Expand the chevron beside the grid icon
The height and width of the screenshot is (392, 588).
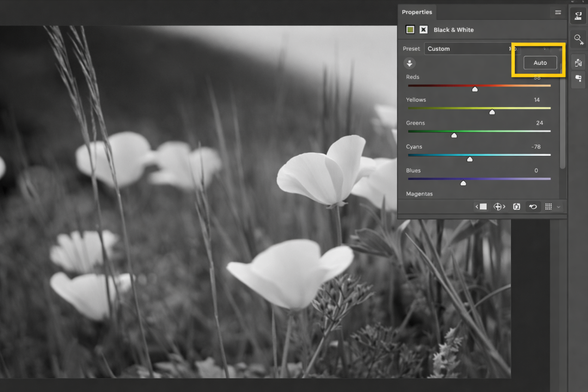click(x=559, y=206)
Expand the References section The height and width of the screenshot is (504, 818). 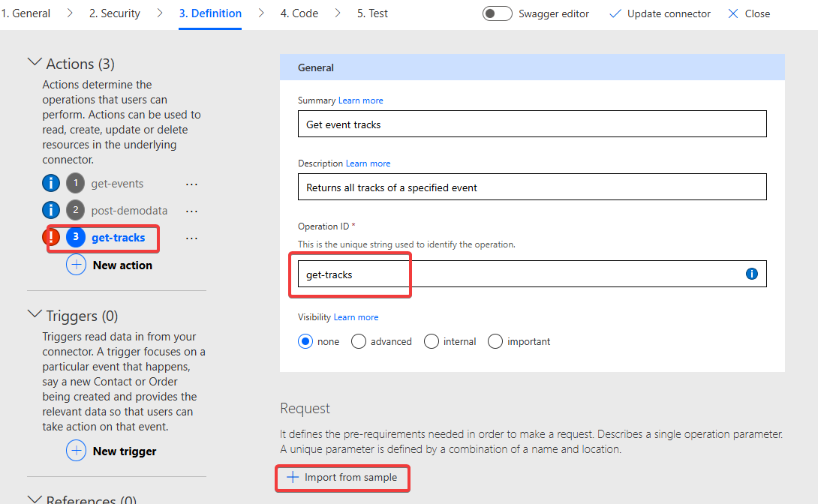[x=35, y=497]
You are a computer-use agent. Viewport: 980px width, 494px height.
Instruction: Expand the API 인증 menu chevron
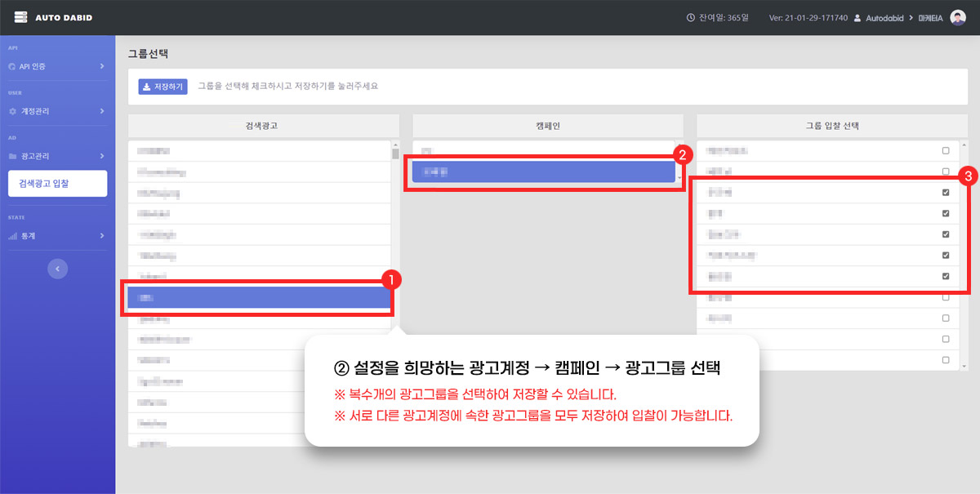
--
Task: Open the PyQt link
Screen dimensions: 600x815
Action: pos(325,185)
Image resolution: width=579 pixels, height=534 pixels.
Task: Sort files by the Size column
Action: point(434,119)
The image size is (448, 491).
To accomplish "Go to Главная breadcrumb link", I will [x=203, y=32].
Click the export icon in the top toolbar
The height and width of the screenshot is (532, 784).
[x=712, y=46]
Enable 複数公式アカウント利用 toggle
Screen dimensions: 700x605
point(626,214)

**Task details**: Every line of the material above that has the string "chevron" needs pulling out.

**Exercise result**:
Expand the chevron beside the grid icon
Instruction: Expand the API 인증 menu chevron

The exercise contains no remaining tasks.